__ASSIGNED TASK__.
The word "tool" occurs in some lines of the listing. Copy those lines.

__RAW DATA__.

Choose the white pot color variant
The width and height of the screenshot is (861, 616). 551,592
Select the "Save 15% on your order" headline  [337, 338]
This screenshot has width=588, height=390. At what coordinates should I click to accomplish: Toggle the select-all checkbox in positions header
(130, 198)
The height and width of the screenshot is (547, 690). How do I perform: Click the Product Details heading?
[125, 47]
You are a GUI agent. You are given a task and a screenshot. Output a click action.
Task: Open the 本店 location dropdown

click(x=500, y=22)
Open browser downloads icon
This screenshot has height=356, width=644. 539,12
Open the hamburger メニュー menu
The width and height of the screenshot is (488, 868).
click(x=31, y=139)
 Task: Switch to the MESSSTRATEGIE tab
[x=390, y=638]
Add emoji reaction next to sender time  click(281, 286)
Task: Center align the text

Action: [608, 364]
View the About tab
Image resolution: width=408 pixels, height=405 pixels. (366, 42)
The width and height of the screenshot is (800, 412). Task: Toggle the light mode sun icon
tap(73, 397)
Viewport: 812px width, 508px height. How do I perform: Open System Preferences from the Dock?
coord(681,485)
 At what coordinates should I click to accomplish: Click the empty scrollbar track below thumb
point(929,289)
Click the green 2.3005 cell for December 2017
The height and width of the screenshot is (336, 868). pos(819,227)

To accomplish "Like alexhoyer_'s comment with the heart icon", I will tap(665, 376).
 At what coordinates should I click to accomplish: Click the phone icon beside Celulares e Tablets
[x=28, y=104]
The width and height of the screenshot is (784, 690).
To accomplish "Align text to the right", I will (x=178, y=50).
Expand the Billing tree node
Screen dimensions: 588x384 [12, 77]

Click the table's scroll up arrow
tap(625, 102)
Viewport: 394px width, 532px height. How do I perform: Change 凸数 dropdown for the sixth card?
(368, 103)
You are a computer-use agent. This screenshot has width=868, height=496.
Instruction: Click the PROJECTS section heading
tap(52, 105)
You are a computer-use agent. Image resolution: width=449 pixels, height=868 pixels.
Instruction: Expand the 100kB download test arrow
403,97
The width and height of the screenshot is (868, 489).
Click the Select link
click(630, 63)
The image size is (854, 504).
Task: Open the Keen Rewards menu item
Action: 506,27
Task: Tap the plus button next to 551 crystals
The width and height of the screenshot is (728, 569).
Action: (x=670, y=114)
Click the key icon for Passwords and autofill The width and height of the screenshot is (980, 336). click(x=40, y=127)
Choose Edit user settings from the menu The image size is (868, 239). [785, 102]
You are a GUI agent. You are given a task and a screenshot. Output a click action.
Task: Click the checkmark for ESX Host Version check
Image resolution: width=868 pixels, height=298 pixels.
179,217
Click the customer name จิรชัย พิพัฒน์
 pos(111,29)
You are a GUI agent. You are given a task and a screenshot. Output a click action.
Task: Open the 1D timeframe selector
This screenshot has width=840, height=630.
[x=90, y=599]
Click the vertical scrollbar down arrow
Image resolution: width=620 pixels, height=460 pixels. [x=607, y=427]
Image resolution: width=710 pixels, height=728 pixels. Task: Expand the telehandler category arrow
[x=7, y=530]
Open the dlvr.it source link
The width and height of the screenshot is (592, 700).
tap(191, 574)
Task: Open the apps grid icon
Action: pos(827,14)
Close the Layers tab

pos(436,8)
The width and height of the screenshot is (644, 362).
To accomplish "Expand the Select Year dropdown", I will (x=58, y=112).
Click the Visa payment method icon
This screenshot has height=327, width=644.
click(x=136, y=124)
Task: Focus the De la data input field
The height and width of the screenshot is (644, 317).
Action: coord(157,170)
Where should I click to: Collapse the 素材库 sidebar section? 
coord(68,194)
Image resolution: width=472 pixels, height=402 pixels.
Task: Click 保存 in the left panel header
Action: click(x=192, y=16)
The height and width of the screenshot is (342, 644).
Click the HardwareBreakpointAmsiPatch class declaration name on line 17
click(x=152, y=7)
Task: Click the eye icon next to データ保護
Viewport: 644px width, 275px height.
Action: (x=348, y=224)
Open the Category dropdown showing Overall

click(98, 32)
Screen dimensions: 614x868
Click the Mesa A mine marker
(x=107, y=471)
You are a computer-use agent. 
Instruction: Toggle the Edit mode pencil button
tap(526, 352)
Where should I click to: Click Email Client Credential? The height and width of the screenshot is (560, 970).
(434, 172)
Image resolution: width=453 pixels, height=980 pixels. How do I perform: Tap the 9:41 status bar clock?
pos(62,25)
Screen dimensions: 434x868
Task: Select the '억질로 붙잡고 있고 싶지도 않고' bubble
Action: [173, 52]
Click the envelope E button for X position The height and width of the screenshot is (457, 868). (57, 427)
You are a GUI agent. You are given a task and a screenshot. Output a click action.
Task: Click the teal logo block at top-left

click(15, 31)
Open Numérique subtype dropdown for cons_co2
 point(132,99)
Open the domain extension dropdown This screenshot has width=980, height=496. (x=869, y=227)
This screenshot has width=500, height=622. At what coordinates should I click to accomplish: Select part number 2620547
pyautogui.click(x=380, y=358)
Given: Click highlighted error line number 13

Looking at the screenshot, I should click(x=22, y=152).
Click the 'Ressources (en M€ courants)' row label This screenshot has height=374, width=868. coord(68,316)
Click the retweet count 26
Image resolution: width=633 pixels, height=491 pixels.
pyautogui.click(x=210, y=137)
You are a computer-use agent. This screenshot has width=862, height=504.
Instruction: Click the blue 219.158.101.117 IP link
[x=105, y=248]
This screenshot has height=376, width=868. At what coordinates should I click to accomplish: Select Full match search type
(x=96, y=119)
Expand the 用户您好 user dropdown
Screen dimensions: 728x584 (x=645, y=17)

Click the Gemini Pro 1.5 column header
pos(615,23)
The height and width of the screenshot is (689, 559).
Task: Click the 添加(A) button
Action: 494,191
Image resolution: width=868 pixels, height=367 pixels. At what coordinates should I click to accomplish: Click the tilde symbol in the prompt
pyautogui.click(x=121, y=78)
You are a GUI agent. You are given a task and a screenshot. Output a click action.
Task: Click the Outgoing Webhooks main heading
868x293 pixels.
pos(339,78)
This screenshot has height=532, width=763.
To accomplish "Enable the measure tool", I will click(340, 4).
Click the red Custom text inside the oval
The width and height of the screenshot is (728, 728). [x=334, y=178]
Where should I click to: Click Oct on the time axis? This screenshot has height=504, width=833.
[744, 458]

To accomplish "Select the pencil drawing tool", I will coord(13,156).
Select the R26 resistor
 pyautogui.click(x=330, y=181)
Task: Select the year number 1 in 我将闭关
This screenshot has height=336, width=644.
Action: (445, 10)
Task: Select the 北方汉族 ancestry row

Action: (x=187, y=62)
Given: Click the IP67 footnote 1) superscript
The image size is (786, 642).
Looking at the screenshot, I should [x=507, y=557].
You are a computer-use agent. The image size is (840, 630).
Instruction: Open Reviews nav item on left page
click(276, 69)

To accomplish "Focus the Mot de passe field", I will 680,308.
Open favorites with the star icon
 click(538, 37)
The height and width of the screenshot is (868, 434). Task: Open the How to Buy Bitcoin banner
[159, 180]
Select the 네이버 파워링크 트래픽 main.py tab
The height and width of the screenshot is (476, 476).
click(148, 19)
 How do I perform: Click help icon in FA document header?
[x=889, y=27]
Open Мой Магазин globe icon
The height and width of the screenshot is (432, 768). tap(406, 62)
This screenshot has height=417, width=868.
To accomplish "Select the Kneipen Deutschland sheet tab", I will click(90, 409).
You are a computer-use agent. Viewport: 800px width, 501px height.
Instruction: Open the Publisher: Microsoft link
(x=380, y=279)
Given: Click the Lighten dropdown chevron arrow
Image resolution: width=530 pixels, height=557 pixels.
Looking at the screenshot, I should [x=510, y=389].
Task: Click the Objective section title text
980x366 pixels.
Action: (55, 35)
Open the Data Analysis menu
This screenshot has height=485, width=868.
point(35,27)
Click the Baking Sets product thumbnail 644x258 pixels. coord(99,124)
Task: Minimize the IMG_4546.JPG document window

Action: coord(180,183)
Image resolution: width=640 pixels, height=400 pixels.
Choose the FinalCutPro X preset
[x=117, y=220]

__WRITTEN RESPONSE__.
To accomplish "Enable the measure tool", I will click(340, 4).
To accomplish "Select the pencil drawing tool", I will coord(13,156).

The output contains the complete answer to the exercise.